Authorship and Alienation in Death in the Afternoon and Advertisements for Myself

Authors

  • Hilary K. Justice Illinois State University Author

Keywords:

Ernest Hemingway, Advertisements for Myself, authorship and alienation, literary celebrity, genre hybridity, authorial identity

Abstract

Ernest Hemingway and Norman Mailer each strove to achieve lasting success and power as novelists, yet two of their most revealing and thus interesting works in no way qualify as novels. These works, Death in the Afternoon (1932) and Advertisements for Myself (1959), occur at almost precisely the same point in their careers—after initial critical success for quasi-autobiographical war novels, after the consequent achievement of celebrity, and after a major disappointment when that celebrity alone was not enough to overcome the restrictive vicissitudes of their respective moments in publishing culture. Their stances in response to the writer/author alienation would initially differ thus: Hemingway saw this alienation as a paradox and sought to eliminate it through force of will and pedantry.

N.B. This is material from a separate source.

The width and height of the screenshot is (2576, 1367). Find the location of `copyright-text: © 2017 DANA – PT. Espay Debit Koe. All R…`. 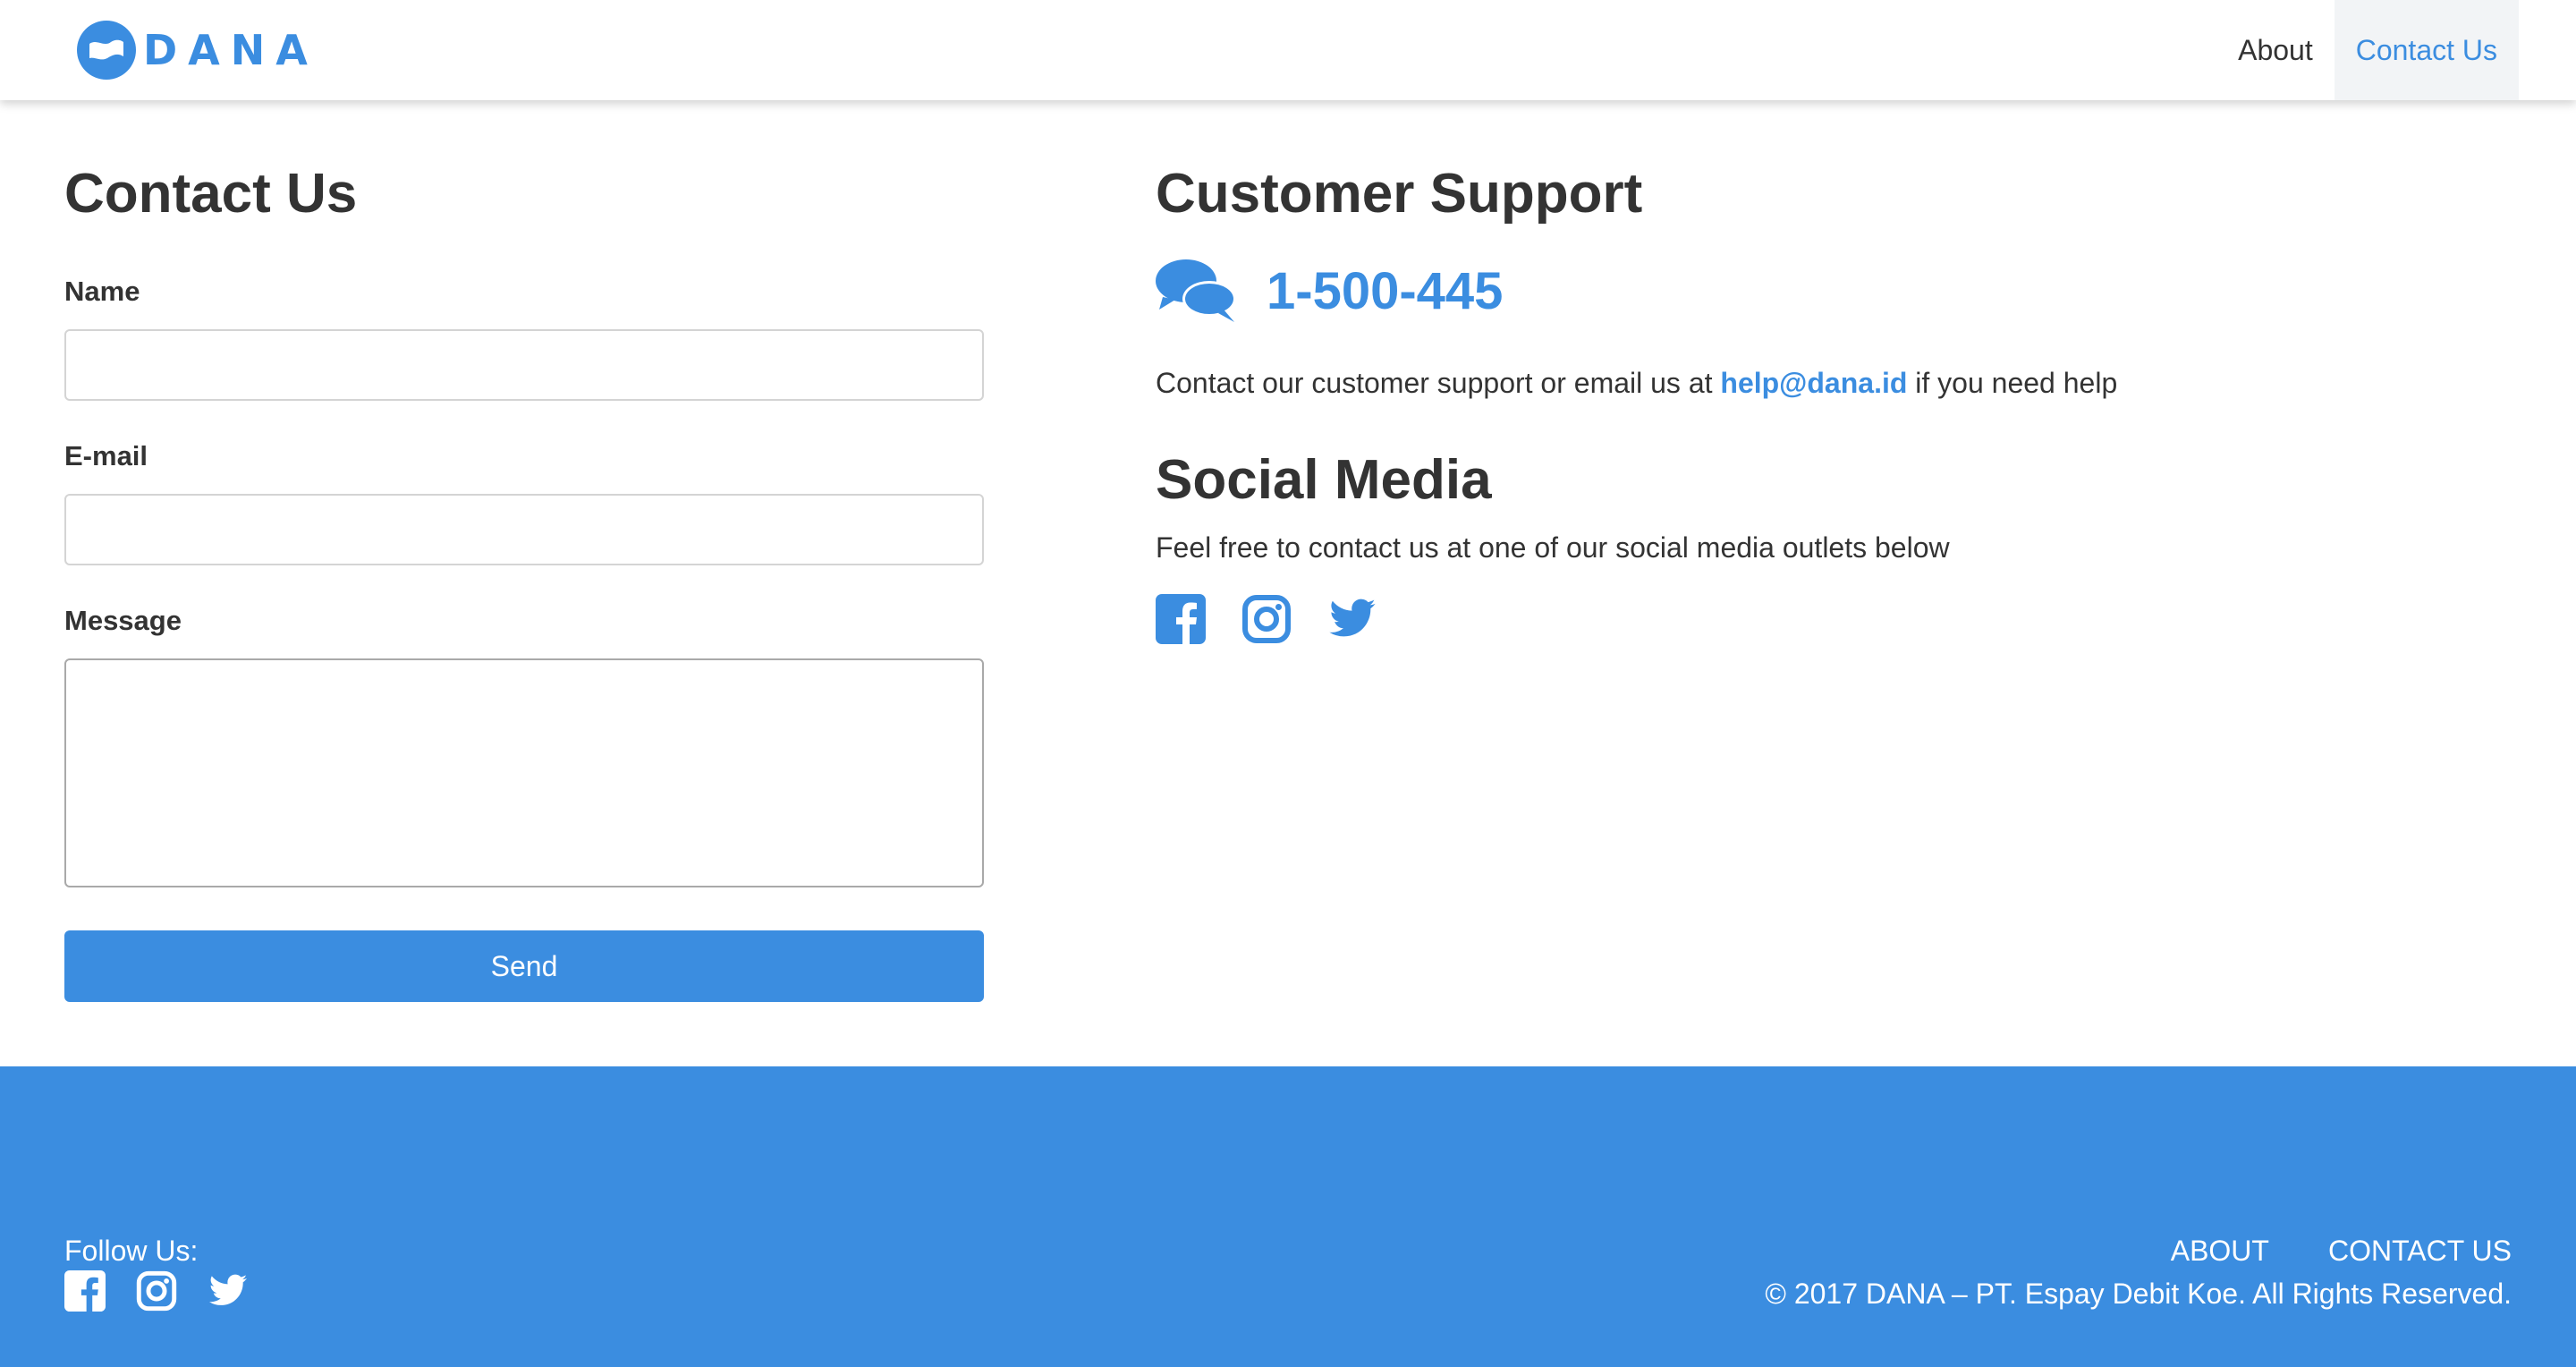

copyright-text: © 2017 DANA – PT. Espay Debit Koe. All R… is located at coordinates (2138, 1294).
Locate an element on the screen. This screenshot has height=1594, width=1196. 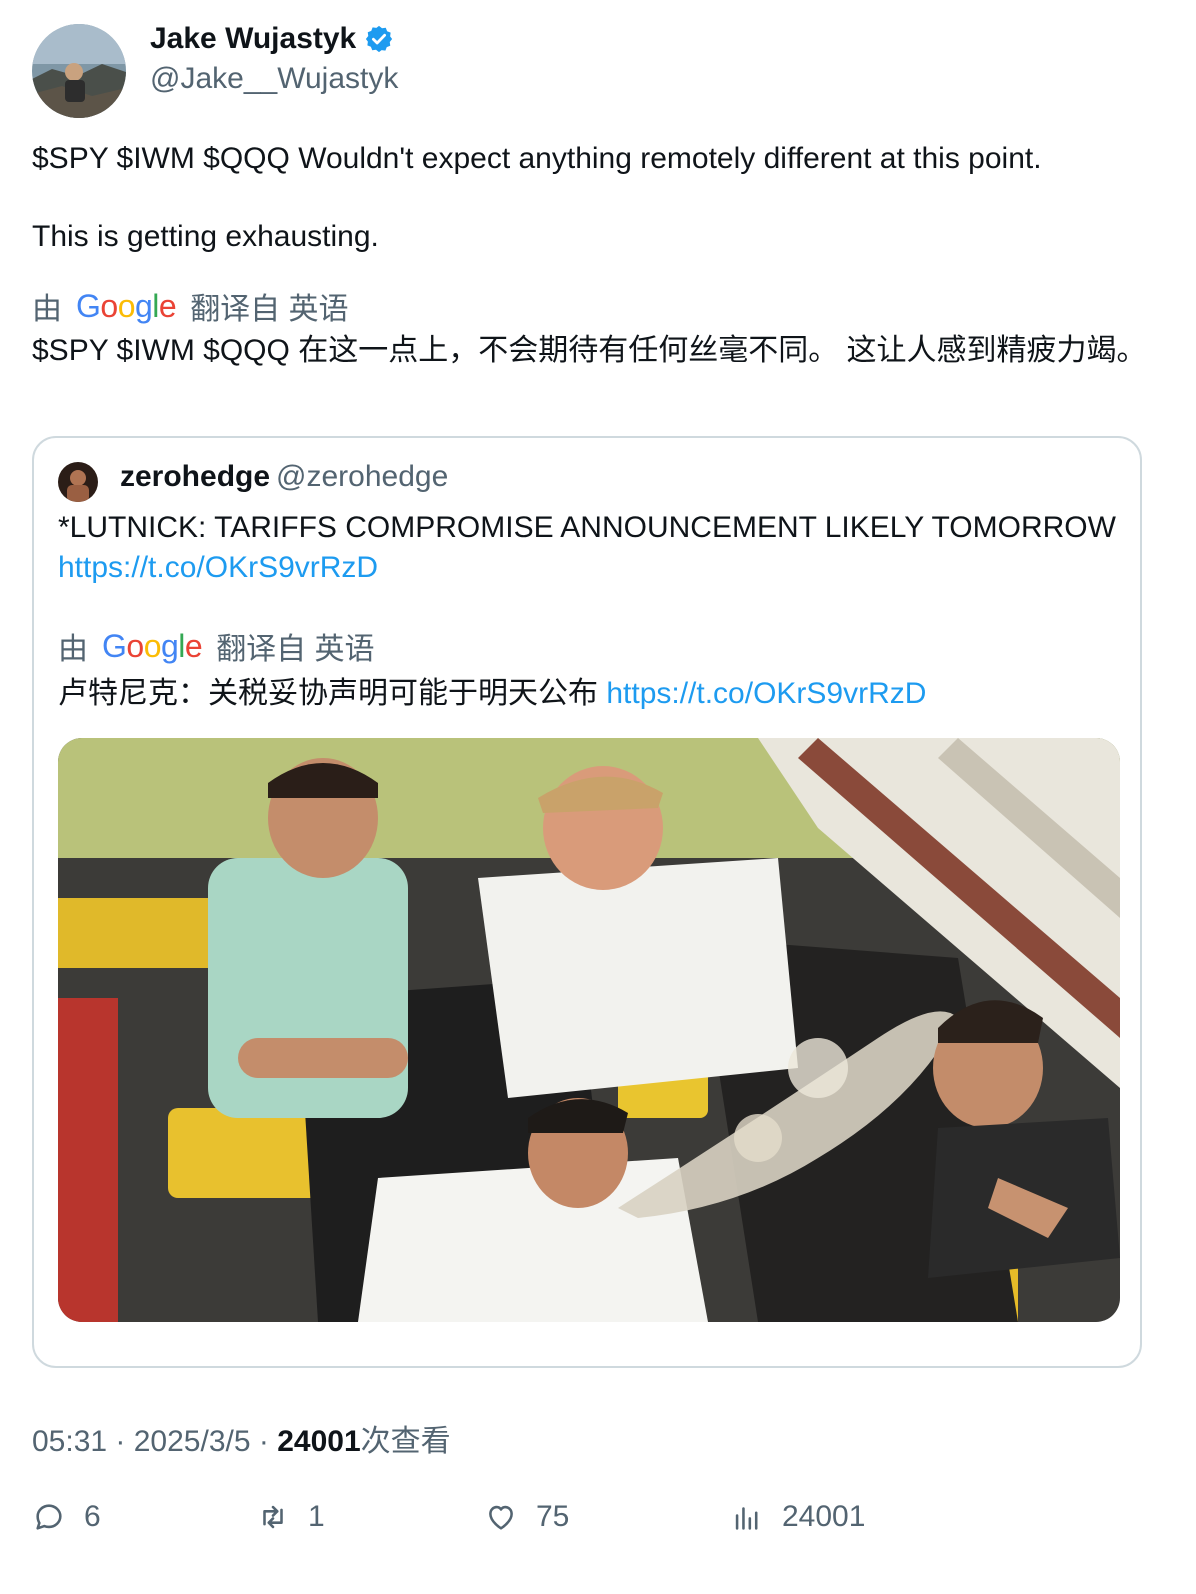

Mailer, having learned from Hemingway, embraced the paradox and gave it center stage.

Author Biography

  • Hilary K. Justice, Illinois State University

    Hilary K. Justice is Associate Professor of English Studies and Publishing at Illinois State University and author of The Bones of the Others (Kent UP 2006) as well as several award-winning works of fiction. Her essays on Hemingway and on twentieth-century publishing have appeared in several collections, including Terminus, Hemingway and Women, The Hemingway Review, Resources for American Literary Study, and North Dakota Quarterly.